From Sean’s death in 2006 to 2008, Masiakos worked with Steven Baddour, then state senator for Massachusetts, and Sean’s parents to create Sean’s Law, which aims to protect children from riding ATVs by raising the age minimum for riding to 14. It also increases penalties for riding illegally.
Masiakos’s lifesaving efforts have since inspired government officials in Australia to reform laws on the use of ATVs. After reading statistics on the number of children who died from ATV accidents in Australia in recent years, the Coroner’s Court in Sydney had Masiakos and Baddour presented lessons learned at the Australian Injury Prevention Network Conference.

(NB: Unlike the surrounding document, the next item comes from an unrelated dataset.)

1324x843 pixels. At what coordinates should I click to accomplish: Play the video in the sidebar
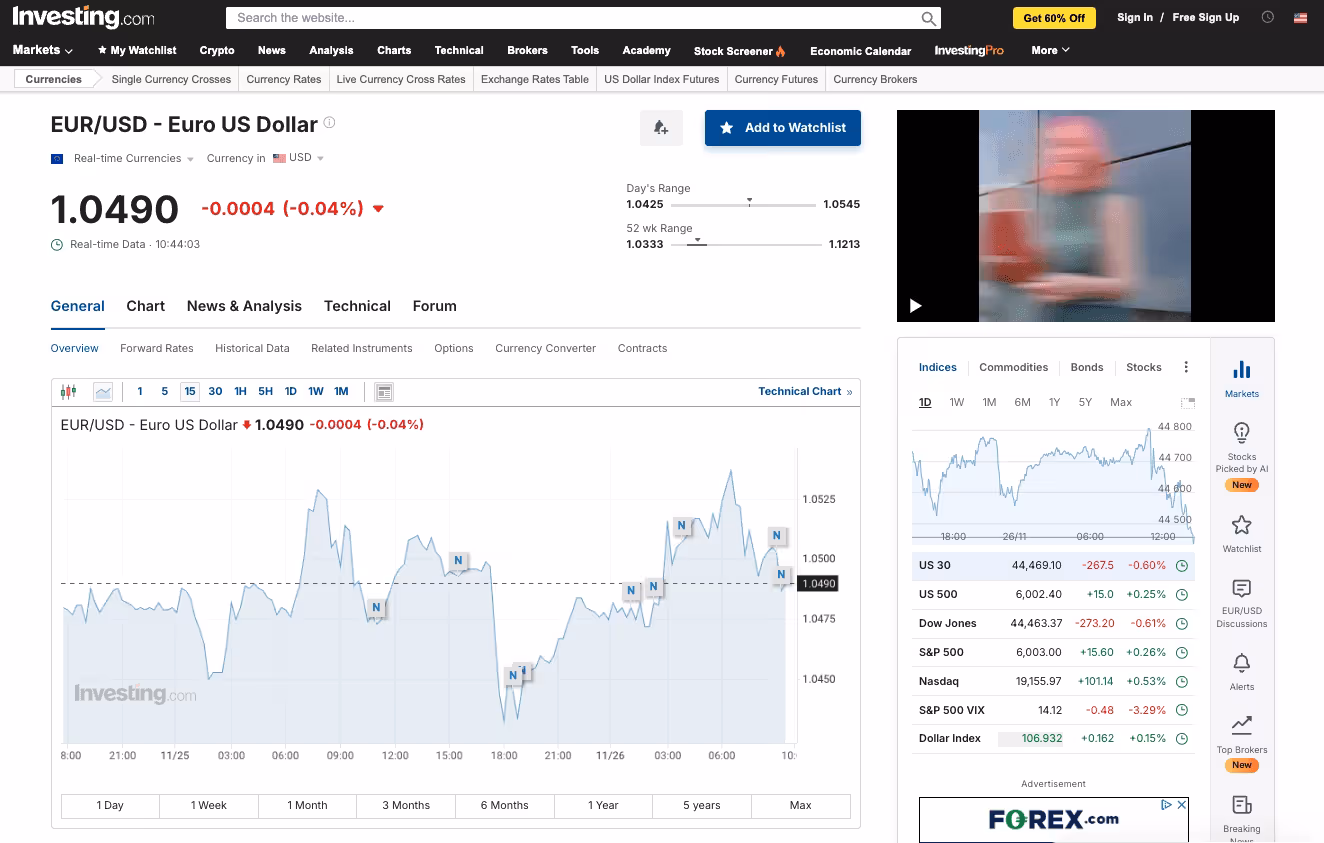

Deaths from ATV accidents have been the leading cause of unintentional farm injury deaths in Australia for the past four years, according to Tony Lower, an associate professor at the Australian Centre for Agricultural Health & Safety at the University of Sydney. Masiakos and Baddour’s expertise can help guide Australia’s efforts to regulate ATVs similarly to how they are regulated in Massachusetts.
Since Sean’s Law was enacted in 2010, no children under 14 have been killed in ATV accidents and the number of brain injuries in children under 16 has been reduced by half to about 17 per year. The number of emergency room visits due to ATV injuries in children under 14 has decreased by 45 percent, while injury rates in people over 25 haven’t changed. In addition, the law has saved Massachusetts taxpayers about $68 million per year and has made Massachusetts the only state to set age requirements for riding ATVs and to raise penalties for illegal ridership.
“When I looked into the statistics before Sean’s Law was brought into effect, I realized this was a significant problem. In the U.S., there were 47,000 injuries per year in children under 16 and about 2,000 deaths per year,” said Masiakos. “Sean was one child who died and he was the inspiration for me wanting to help hundreds more who become involved in ATV accidents.”